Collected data
▼▼▼
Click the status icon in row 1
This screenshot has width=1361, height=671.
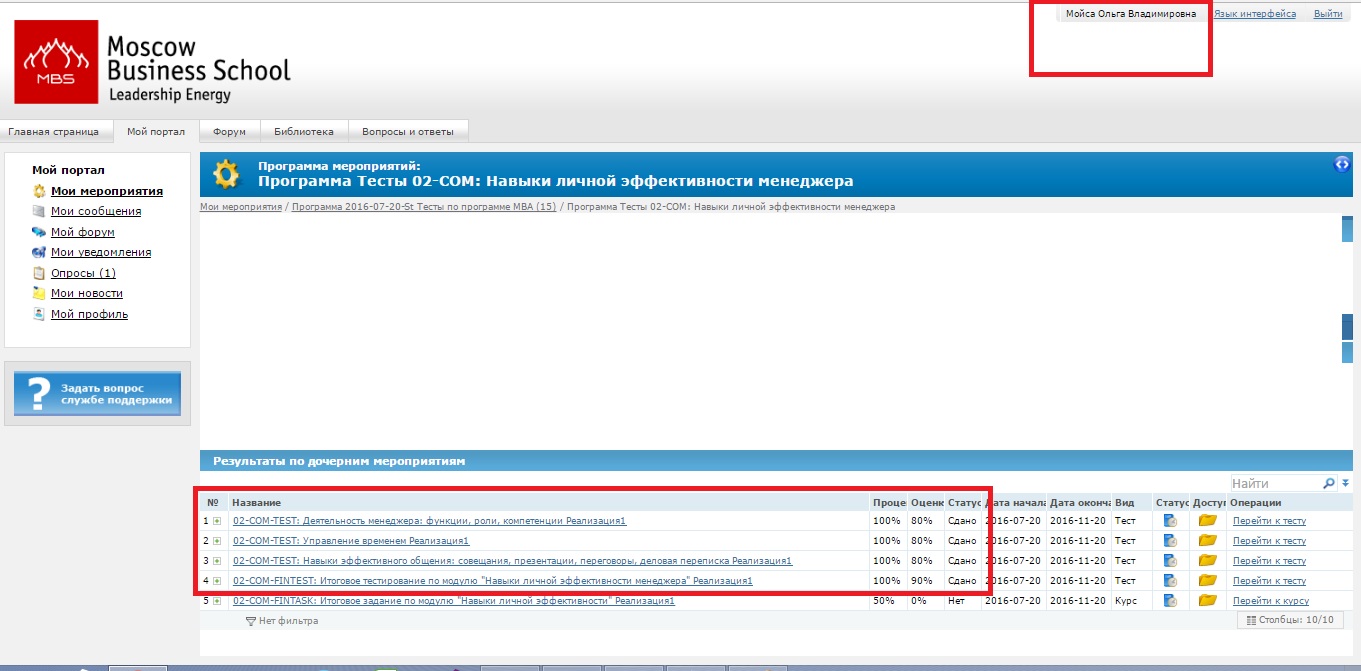coord(1170,521)
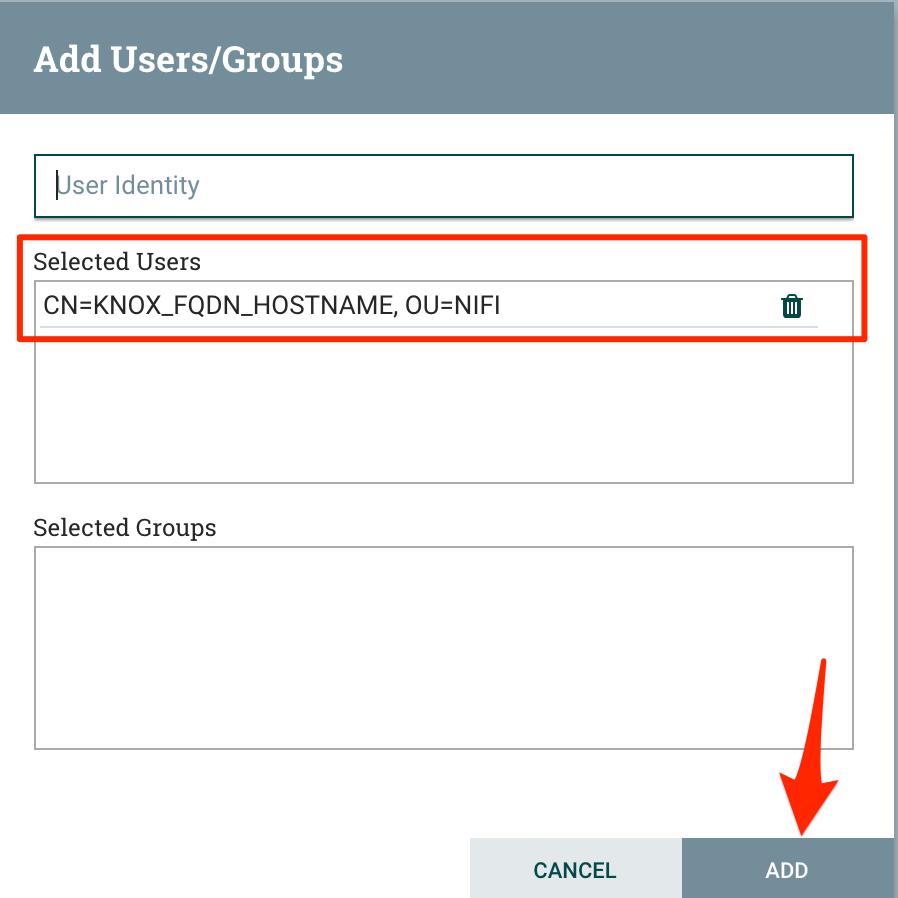The width and height of the screenshot is (898, 898).
Task: Place cursor in User Identity text box
Action: 443,186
▲▲▲
Please reproduce the entries above line by line, exactly, leaving out each image.

*Result of this exercise:*
Click the status icon in row 1
This screenshot has width=1361, height=671.
coord(1170,521)
The width and height of the screenshot is (898, 898).
Task: Place cursor in User Identity text box
Action: 443,186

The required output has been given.